¿¡Gasolina pa' la patrulla, pero pa'l hospital… NÁ!? ¡Qué descaro!
Una cubana de La Habana Vieja denuncia la paradoja: mientras falta gasolina para servicios esenciales como hospitales, parece haber de sobra para la policía. El pueblo está que arde con la escasez y los precios.
Qué pasó
Oye esto pa' que te caigas de espaldas, mi gente. Una mujer de pura cepa, de esas que no se callan ni bajo el agua, salió a la calle a soltar la bronca que trae el pueblo.
¡Dijo que no hay ni gota de combustible pa' llevar a un enfermo al hospital, pero las patrullas, esas sí que andan de lo más campantes! ¡El carro de la basura, ese ni se ve! ¿Tú lo puedes creer?
Dónde y cuándo
Esto no es en la China ni en la Cochinchina, no. Esto pasó en pleno corazón de La Habana Vieja, donde los adoquines han visto de todo.
Fue pa' finales de febrero de 2026, con el sol apretando y la gente con la lengua afuera, cansada de tanto invento y tanta justificación. La mujer, una vecina más, le abrió el pecho a CubaNet y soltó lo que tenía dentro.
Por qué importa
¡Ahí es donde está el jamón, chico! Esto no es solo el que no haya gasolina, es la gota que desborda el vaso.

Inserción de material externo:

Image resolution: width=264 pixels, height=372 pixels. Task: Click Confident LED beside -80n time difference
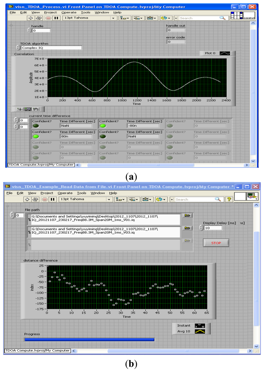coord(103,126)
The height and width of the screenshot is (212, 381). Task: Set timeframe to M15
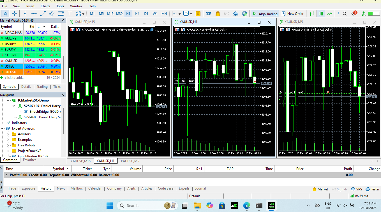click(110, 13)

Imagínate, si no hay ni pa' la ambulancia, ¡qué será del jabón, de la pasta, del aceite! La gente se está volviendo loca con los precios que parecen sacados de otra galaxia, y el salario, ese sí que no hace más que achicarse. Es la vida de a pie, la del guajiro y la del doctor, la que se está volviendo un calvario cada día.
Qué dicen las partes
Por un lado, la mujer clava el puñal: “¿Es bloqueo ahora? Si es bloqueo, hace 67 años que existe”, dijo, retando a los que siempre tienen una excusa.
Los economistas, esos que saben de números, susurran que la plata cada vez vale menos y que la gente se hunde más. Mientras, la voz del pueblo grita que el aguante ya se acabó, que el cansancio es más grande que un camión.
Qué viene ahora
Pues ahora, mi hermano, el ambiente está cargado. ¿Qué puede pasar? La bola sigue rodando, la gente sigue hablando en las colas, en los balcones, en la guagua.
Es una olla a presión que no se sabe cuándo va a pitar más duro. Lo que sí es seguro es que estos gritos no se los lleva el viento tan fácil. Hay que seguir con la oreja pegada a la calle, porque este cuento aún no tiene el punto final.